Woman claims Samsung workers looked at her 'very private photos' and messages from fiance while phone was being ...
A STUDENT says she "cried all night" after she realised staff at a Samsung phone repair shop had viewed her collection of "very private" photos and messages.
Jo Tiffin-Lavers, 28, says her “stomach dropped” when she found evidence she believes shows workers had delved through her personal content.
Jo, a part-time law student, paid £260 to have her screen fixed at the Samsung Support Centre in the Centrale shopping centre in Croydon.
Staff asked her to disable the gadget's pattern unlock code while it was repaired, reports the Croydon Advertiser.
When she picked it up she realised “private images” and Whatsapp messages to her fiancé had been viewed in the time the phone was at the shop on January 2.
Jo, of Bromley, South East London, said: “I dropped my phone off and paid at around 2.50pm, they gave me back my SD card and SIM card and had me unlock my phone.

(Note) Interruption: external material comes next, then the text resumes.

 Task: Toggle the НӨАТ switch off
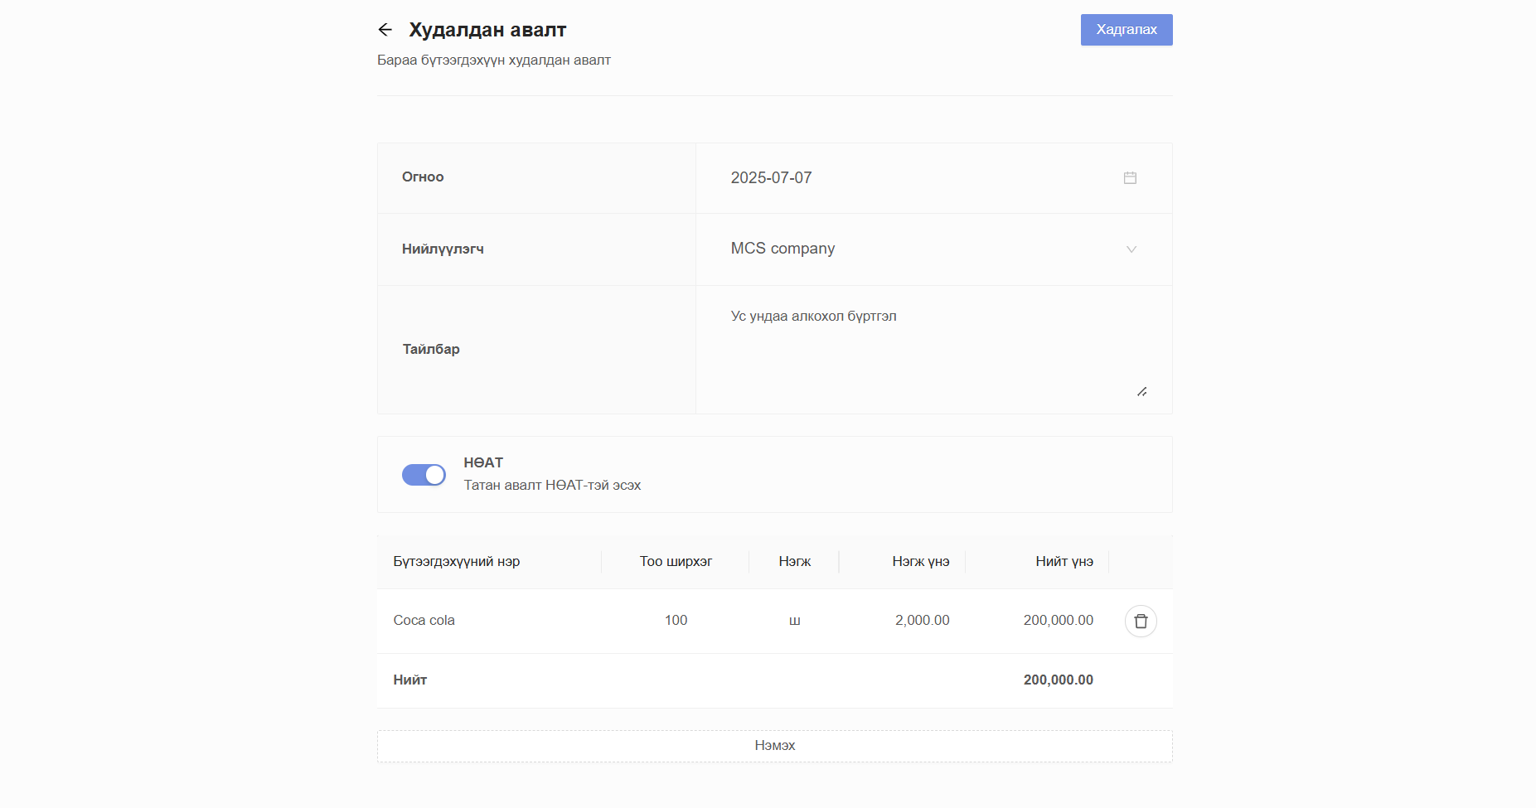(x=424, y=475)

“I went and picked it around 5.15pm. Got home that evening and looked at my gallery.
“About 12 very private pictures were in my gallery with that day's date and time stamped at 15.49.

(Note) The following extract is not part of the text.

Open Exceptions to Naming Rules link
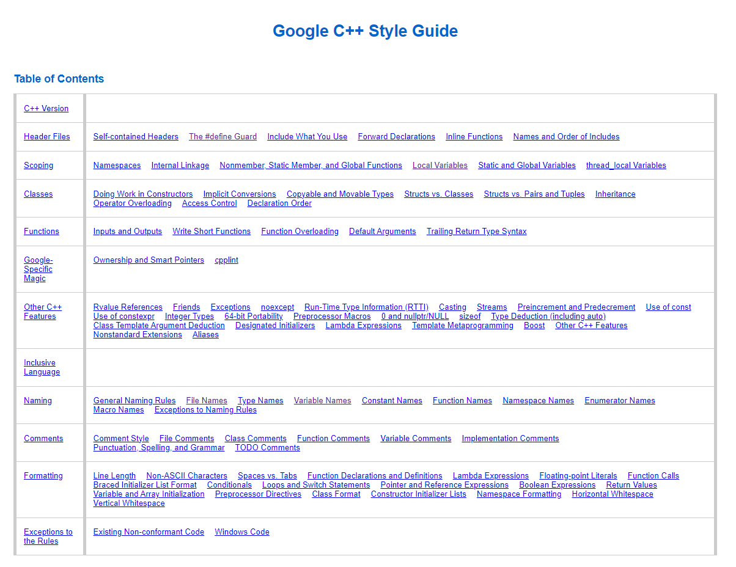 (205, 410)
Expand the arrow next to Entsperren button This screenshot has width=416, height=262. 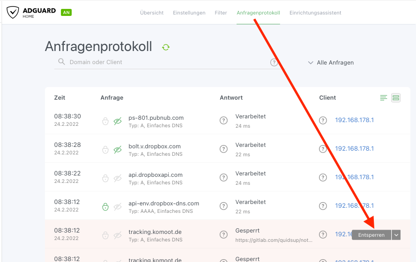(x=396, y=235)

“I checked and they'd be uploaded to my cloud, whether accidentally or not I don't know.”
Jo added she has a lot of images on her phone – including photos of her pet and fiancé – but the only images apparently viewed during this time were “private”.
She went on: “I told my other half and he checked a WhatsApp message he'd sent me just before I handed my phone over, that I hadn't read and it had a read receipt of 3.28pm.

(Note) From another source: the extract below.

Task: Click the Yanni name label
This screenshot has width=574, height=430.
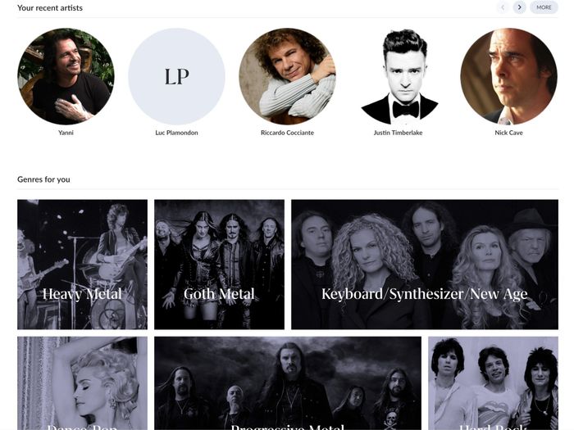Action: click(x=66, y=133)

“I then checked my Google activity and it logged access to my Instagram account on my Samsung phone at 4.18pm and WhatsApp at 4.33pm.”
She said she was very emotional when she realised what had happened, adding: “I was up the entire night crying, I couldn’t get back to sleep.”
Jo, who first posted about it on social media, claimed the shop offered to refund the repair fee as a “goodwill gesture” but did not apologise.
She said Samsung has since been in touch with her.
The South Korean tech giant has not responded to a request for comment.
In 2016 Apple sacked a number of staff after claims they stole naughty pictures from customer's phones at an Apple store in Brisbane, Australia.